Symbolism, Imagery, Allegory
It may be weird to think about it, but the Interrogator elevates his discussion about torture to a level of elegance and conceptual beauty. He speaks of it as cathartic, as a way of exchanging one identity for another in a few easy steps. When Commander Ga mentions his friendship with Mongnan in Prison 33, for example, her name gives the Interrogator the chance to tell us about the ultimate torture experience:
... the name Mongnan meant 'Magnolia,' the grandest white flower of them all. That's what our subjects say they see when the autopilot takes them to the apex of pain—a wintry mountaintop, where from the frost a lone white blossom opens for them. (197)
The white blossom offers the Interrogator a symbol of beauty to mask the ugliness of his work, suggesting that something spiritual and utterly benign can be reached through the misery of suffering. The whiteness—which suggests innocence and purity—and the beauty of the flower make such suffering seem both noble and desirable.

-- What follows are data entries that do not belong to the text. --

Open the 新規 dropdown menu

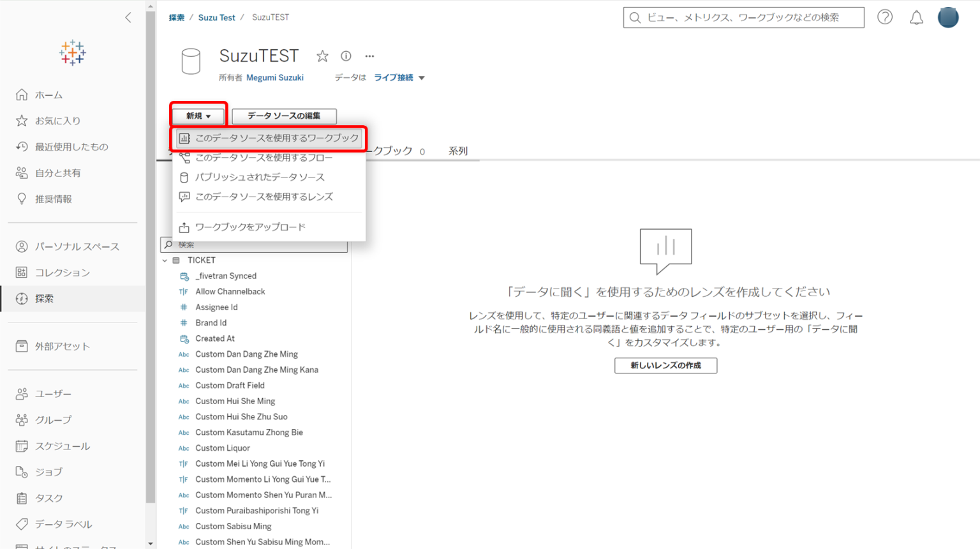coord(198,116)
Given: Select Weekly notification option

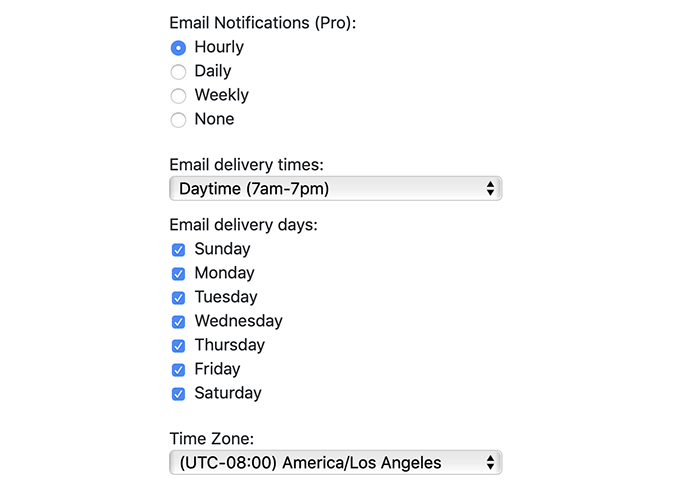Looking at the screenshot, I should click(178, 96).
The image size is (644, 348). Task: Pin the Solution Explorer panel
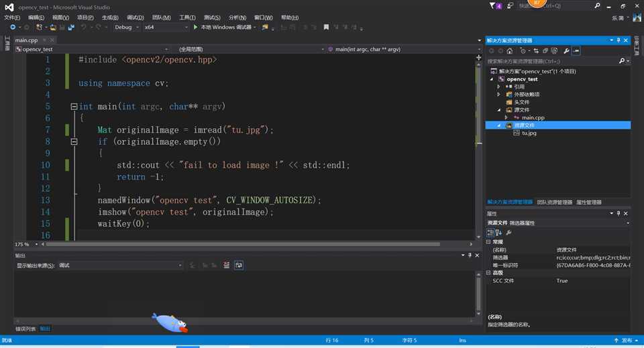(x=620, y=40)
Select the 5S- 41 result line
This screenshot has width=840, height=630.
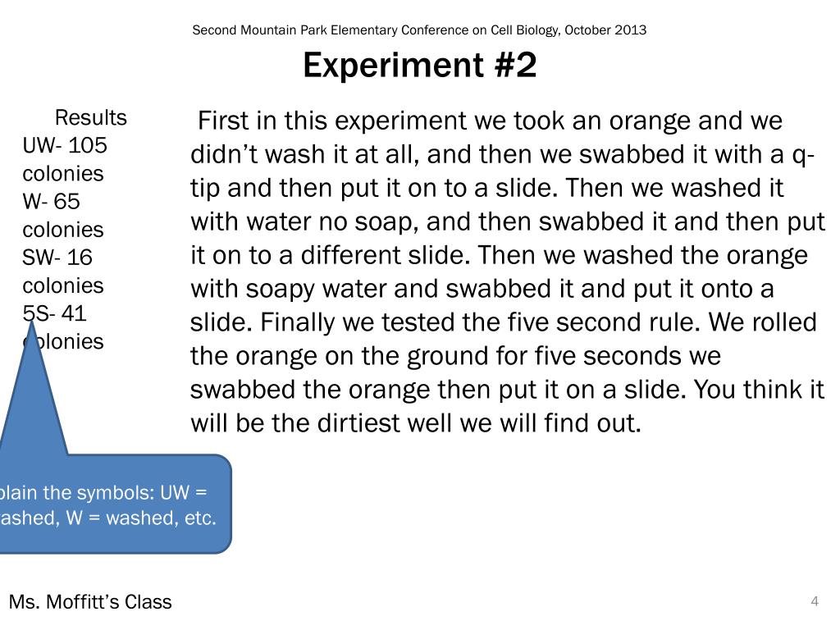pos(54,313)
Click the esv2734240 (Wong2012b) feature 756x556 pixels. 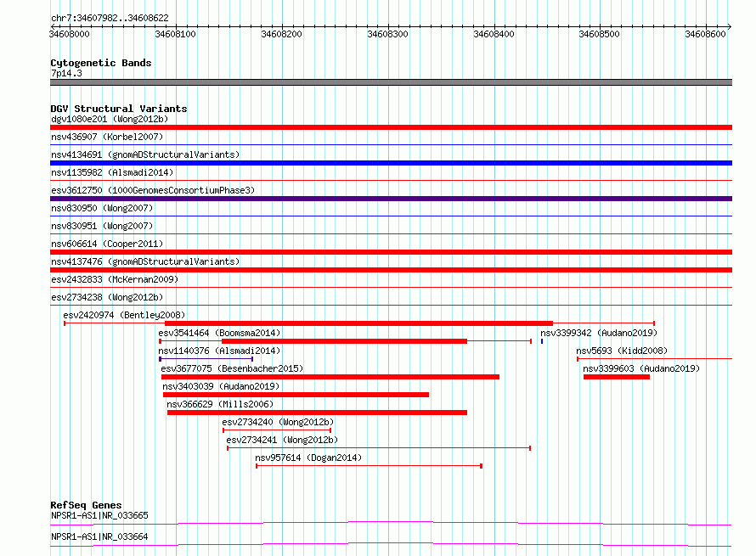pyautogui.click(x=277, y=430)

On the other hand, the imagery of flowering, of blossoming after physical suffering, leads the Interrogator to speak uncomfortably about the connection to sexual pleasure felt by some of his "subjects" in the chair. Anything to transform the truth about suffering into something desirable sounds good to the Interrogator.
We see this image working overtime in the last moments of the book, when the voice on the loudspeaker urges us not to dwell on the horrendous manner of Ga's death: "Do not imagine Ga falling forever, citizens. Picture Ga in a cloud of white. See him in a perfect light, glowing like an icy mountain flower. Yes, picture a flower towering in white, so tall that it reaches down to pick you" (442).
In this case, the white flower has to be as oversized as the story of Ga's macho death scene in order to keep the audience from thinking too hard about either the plausibility of such actions or the terror that any person would have felt in Ga's position—if there were any truth in the account in the first place.